Reproduce verbatim the records beginning with the line that contains "Select 01-FHL 9 in sidebar tree" and continuing through the end of the records, including both ends. Omit the pictures from your reproduction.

(Target position records)

----

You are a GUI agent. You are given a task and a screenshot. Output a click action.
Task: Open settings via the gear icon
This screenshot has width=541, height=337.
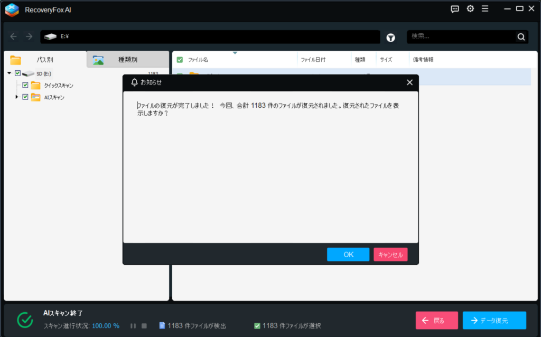(470, 9)
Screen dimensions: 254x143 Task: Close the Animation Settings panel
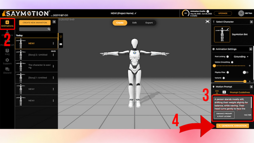[251, 49]
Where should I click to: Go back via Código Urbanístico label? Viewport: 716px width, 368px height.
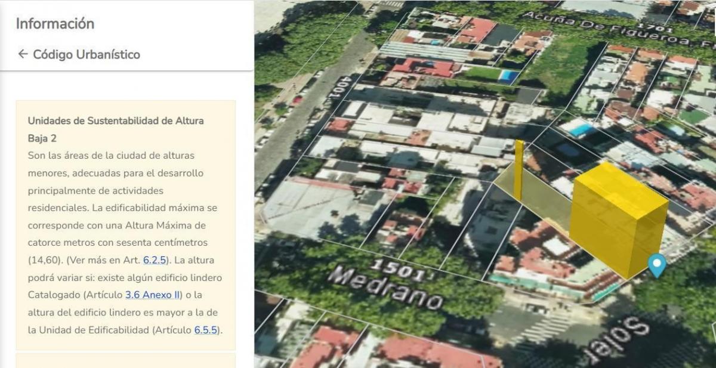click(87, 54)
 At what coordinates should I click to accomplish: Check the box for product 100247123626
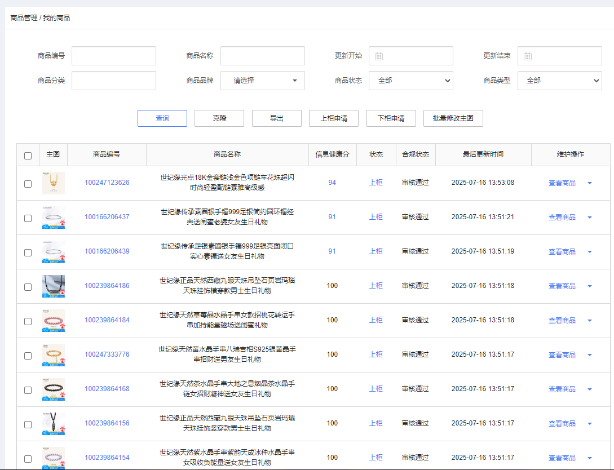pos(28,184)
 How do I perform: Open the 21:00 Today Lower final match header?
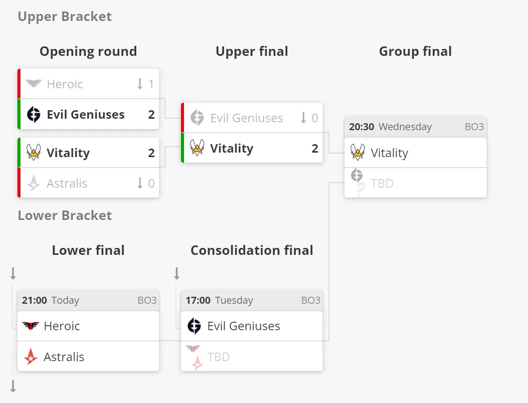(x=88, y=300)
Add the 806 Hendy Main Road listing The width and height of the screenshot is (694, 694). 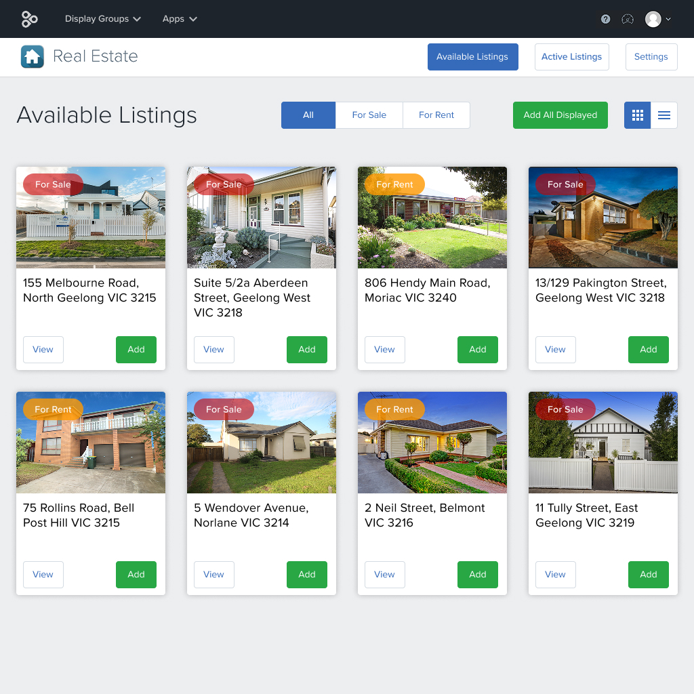[477, 350]
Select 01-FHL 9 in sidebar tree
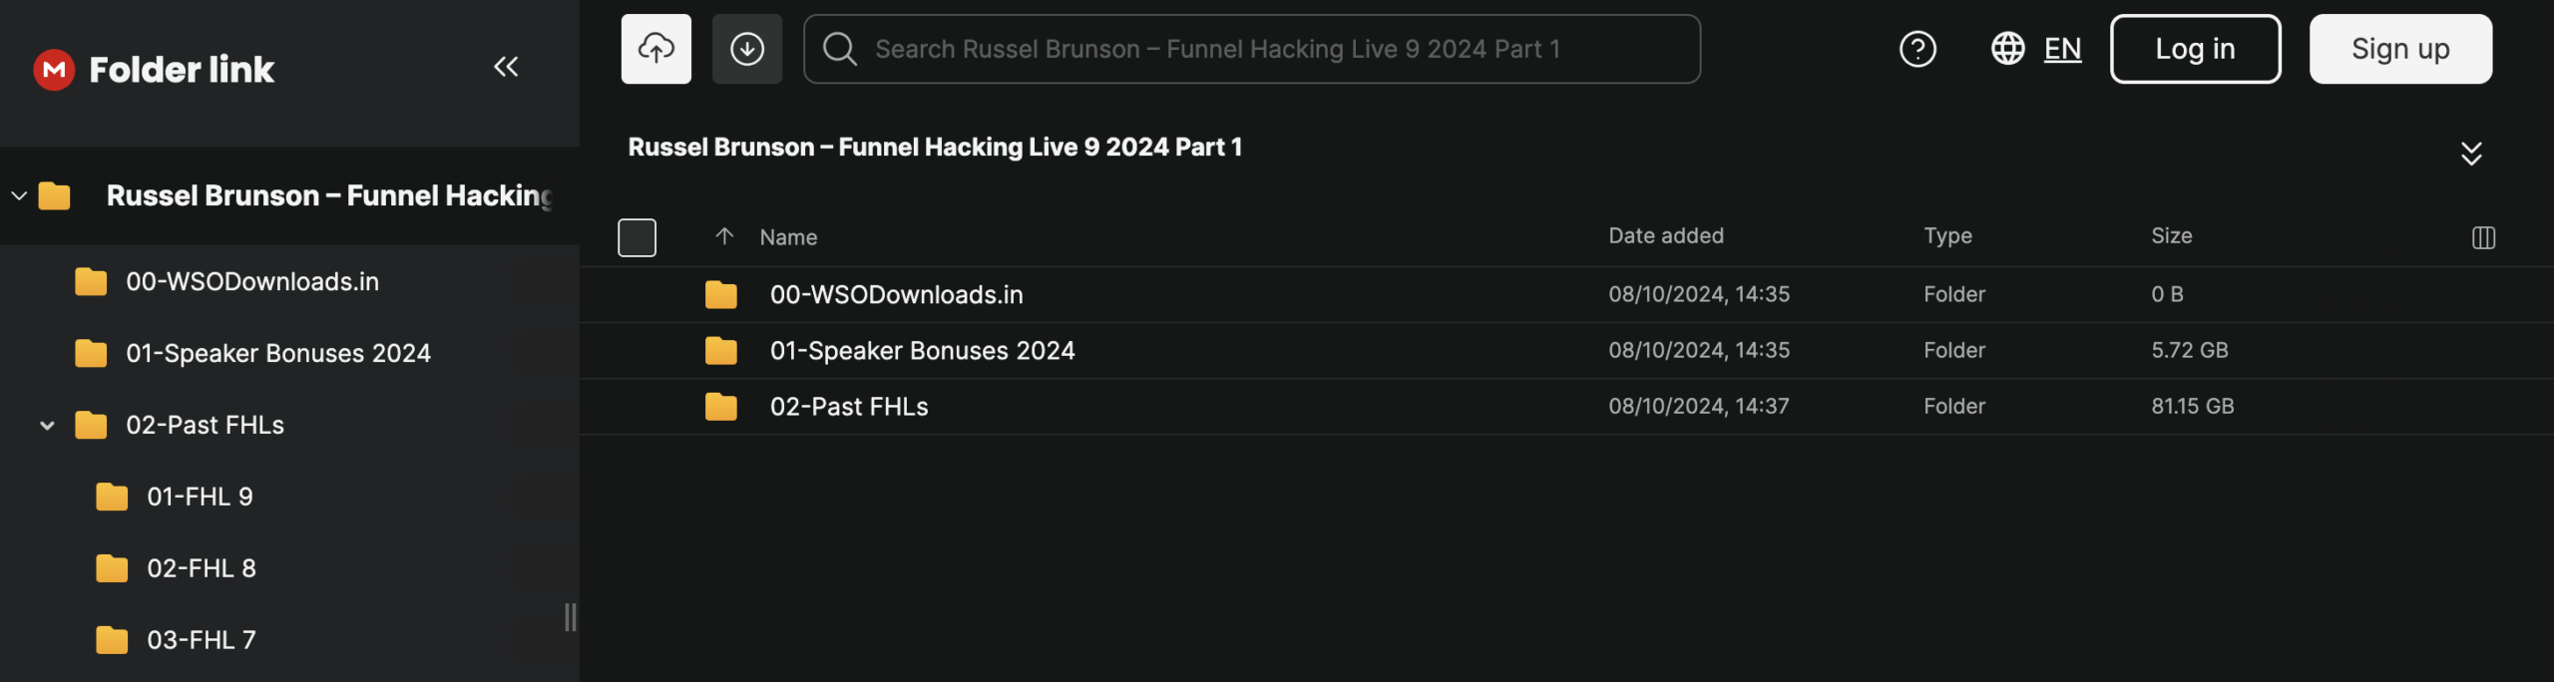The height and width of the screenshot is (682, 2554). pos(200,497)
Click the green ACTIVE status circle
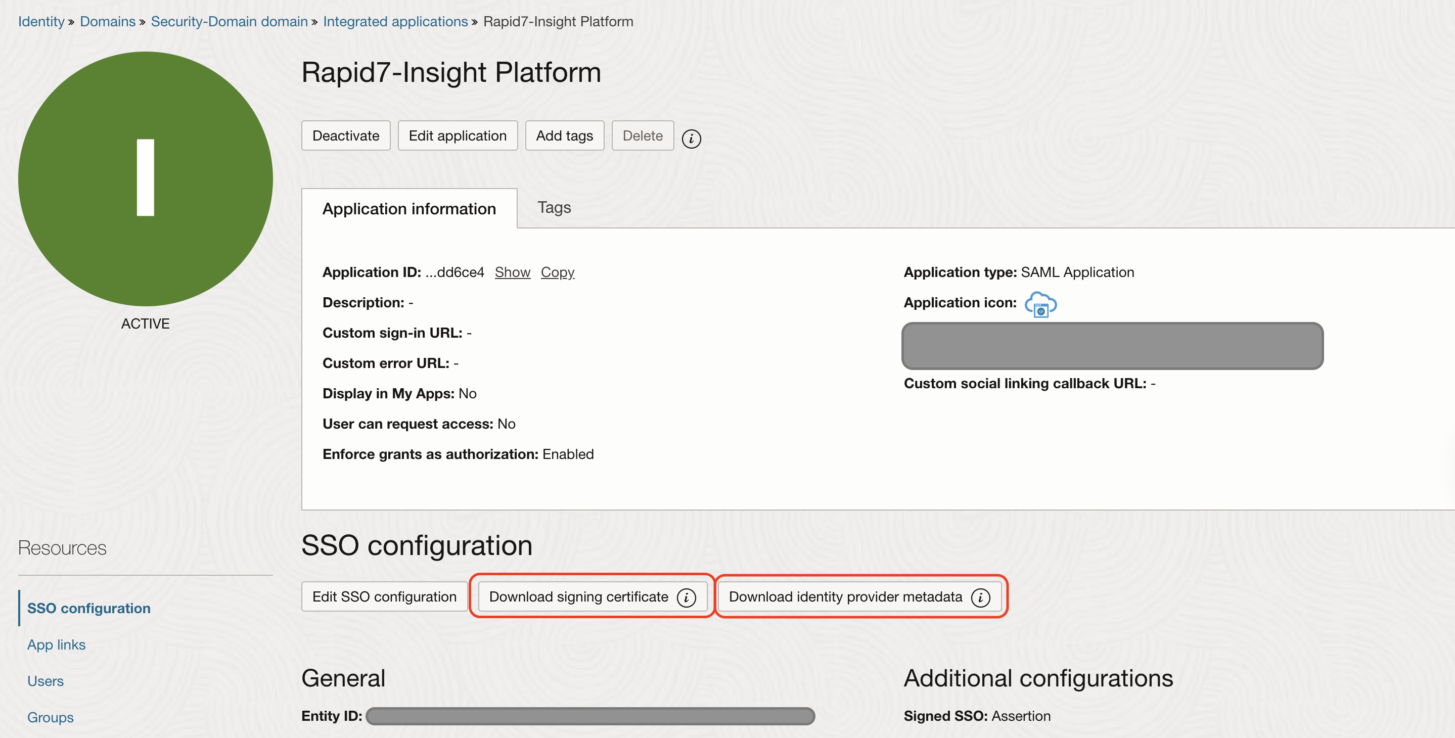Image resolution: width=1455 pixels, height=738 pixels. tap(145, 178)
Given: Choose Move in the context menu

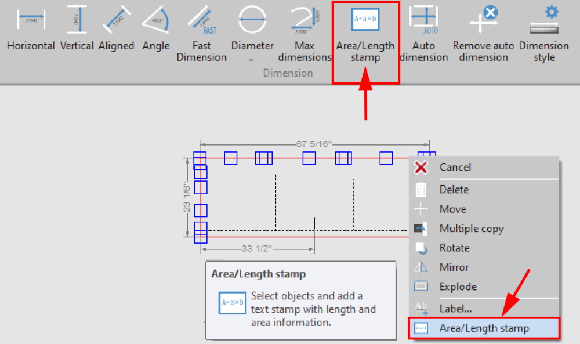Looking at the screenshot, I should (452, 209).
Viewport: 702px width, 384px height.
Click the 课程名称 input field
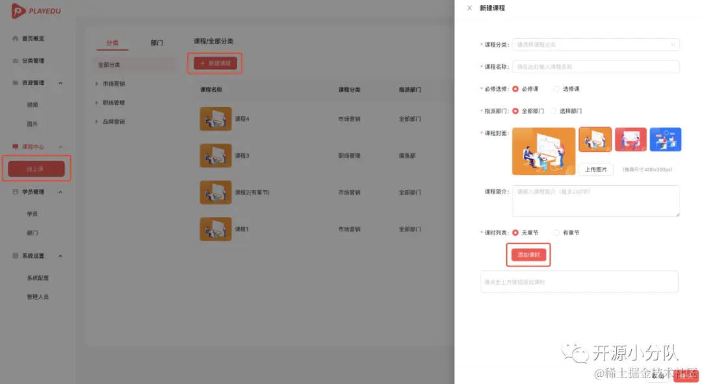coord(595,66)
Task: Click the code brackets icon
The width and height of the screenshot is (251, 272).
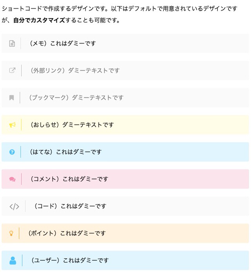Action: point(14,206)
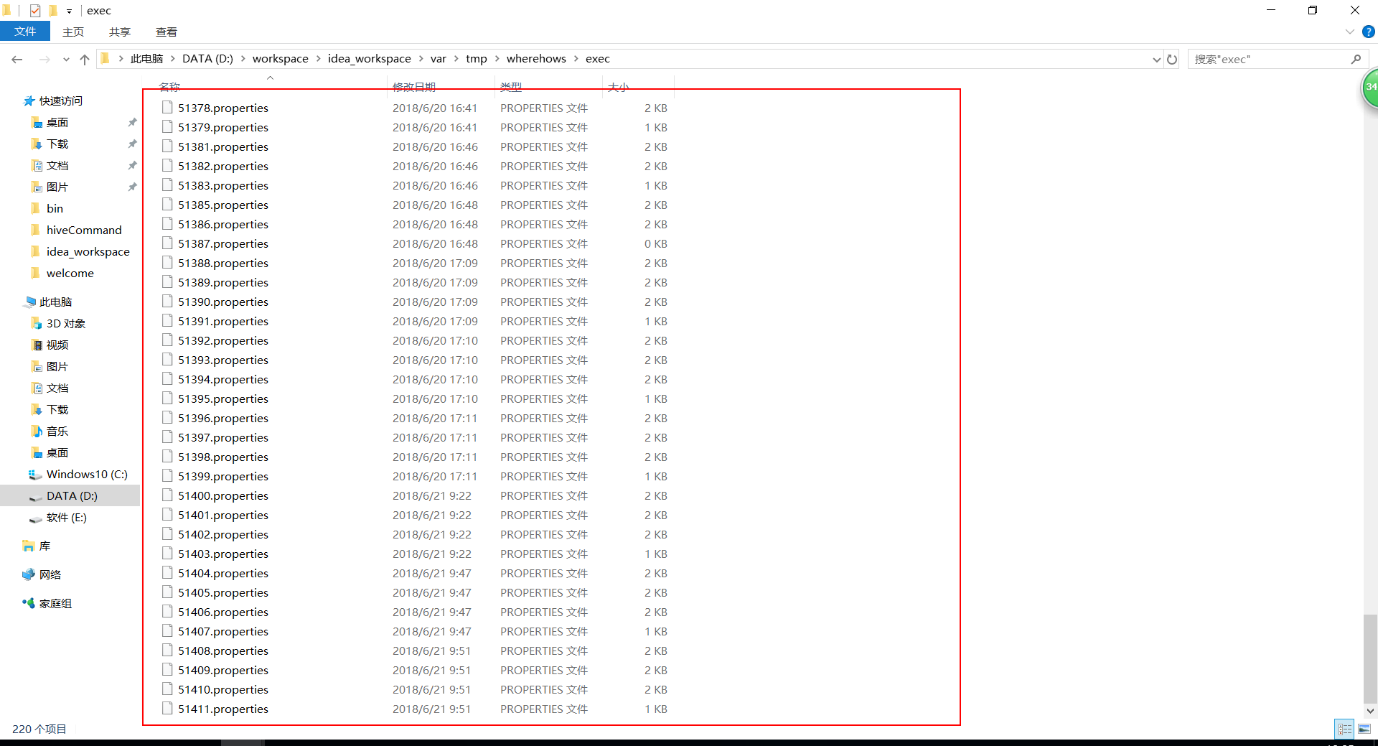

----

(Worked answer)
Select 01-FHL 9 in sidebar tree
The height and width of the screenshot is (682, 2554). pos(200,497)
Click the green ACTIVE status circle
Image resolution: width=1455 pixels, height=738 pixels. tap(145, 178)
Given: Choose Move in the context menu

Looking at the screenshot, I should (452, 209).
Viewport: 702px width, 384px height.
Click the 课程名称 input field
coord(595,66)
Task: Click the code brackets icon
The width and height of the screenshot is (251, 272).
Action: point(14,206)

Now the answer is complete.